### EXTRACT TO READ
I am working on a web scraping project using Scrapy to extract job information from Indeed job listings. My goal is to extract job titles, locations, and salary information from the job listings. While I've managed to extract most of the required data, I'm facing difficulties with correctly extracting the salary information.
I've noticed that the salary information is embedded within the "salarySnippet" dictionary in the JSON response. However, I'm having trouble accessing the actual salary text and currency values from this dictionary. Here's a snippet of my current code:
import scrapy
import re
import json
class IndeedJobSpider(scrapy.Spider):
name = 'indeed_jobs'
start_urls = ['https://in.indeed.com/jobs?q=python+developer&l=Kerala&vjk=372ecad0fcaac92a']
def parse(self, response):
# Extract job titles
script_tag = re.findall(r'window.mosaic.providerData\["mosaic-provider-jobcards"\]=(\{.+?\});', response.text)
if script_tag is not None:
json_blob = json.loads(script_tag[0])
jobs_list = json_blob['metaData']['mosaicProviderJobCardsModel']['results']
for job in jobs_list:
job_name = job.get('displayTitle', 'N/A')
job_location = job.get('formattedLocation', 'N/A')
# Extract the salary text from the 'salarySnippet' dictionary
salary_snippet = job.get('salarySnippet', {})
print(f"Job Name: {job_name}")
print(f"Job Location: {job_location}")
print(f"Salary Info: {salary_snippet}")
print("-" * 40)
output:-
Job Name: Python Developer
Job Location: Thiruvananthapuram, Kerala
Salary Info: N/A
----------------------------------------
Job Name: Python Developer
Job Location: Edapalli, Kerala
Salary Info: N/A
----------------------------------------
Job Name: Python Developer
Job Location: Ernakulam, Kerala
Salary Info: N/A
----------------------------------------
Job Name: Python Django Developer
Job Location: Kochi, Kerala
Salary Info: N/A
----------------------------------------
Job Name: Backend Developer (Python)
Job Location: Kochi, Kerala
Salary Info: N/A
console data :-
salarySnippet
:
{currency: 'INR', salaryTextFormatted: false, source: 'EXTRACTION', text: '₹40,000 - ₹70,000 a month'}
######
### SUPPLIED DATA
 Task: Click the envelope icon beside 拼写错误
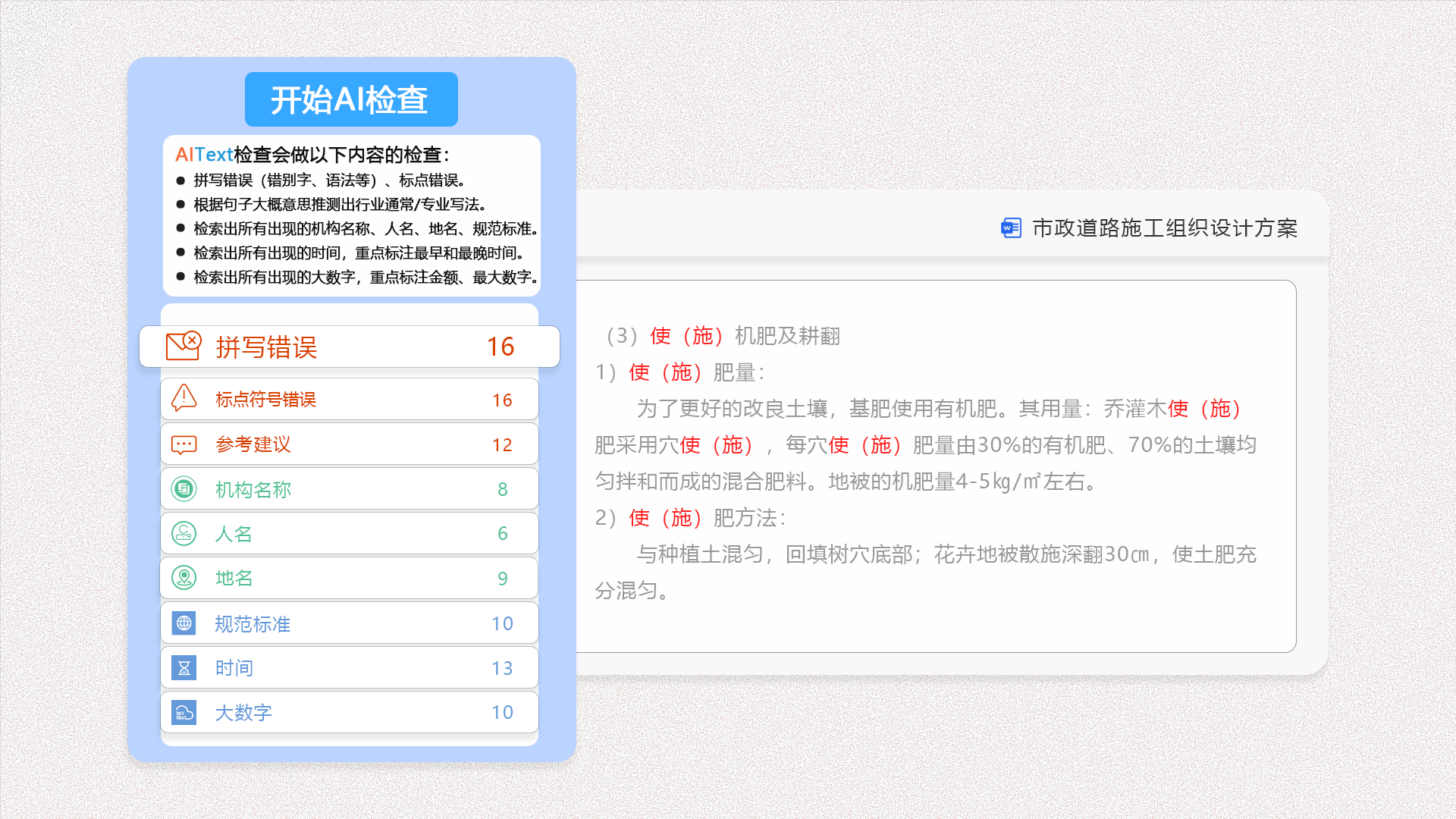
######
- EXERCISE BRIEF: In the forum post on scraping Indeed with Scrapy, why does the code read the 'salarySnippet' key to get salary data? Answer in one to three sentences.

- RESPONSE: The author noticed that the salary information is embedded within the "salarySnippet" dictionary in the JSON response. The console data shows this dictionary holding the currency 'INR' and the text '₹40,000 - ₹70,000 a month'.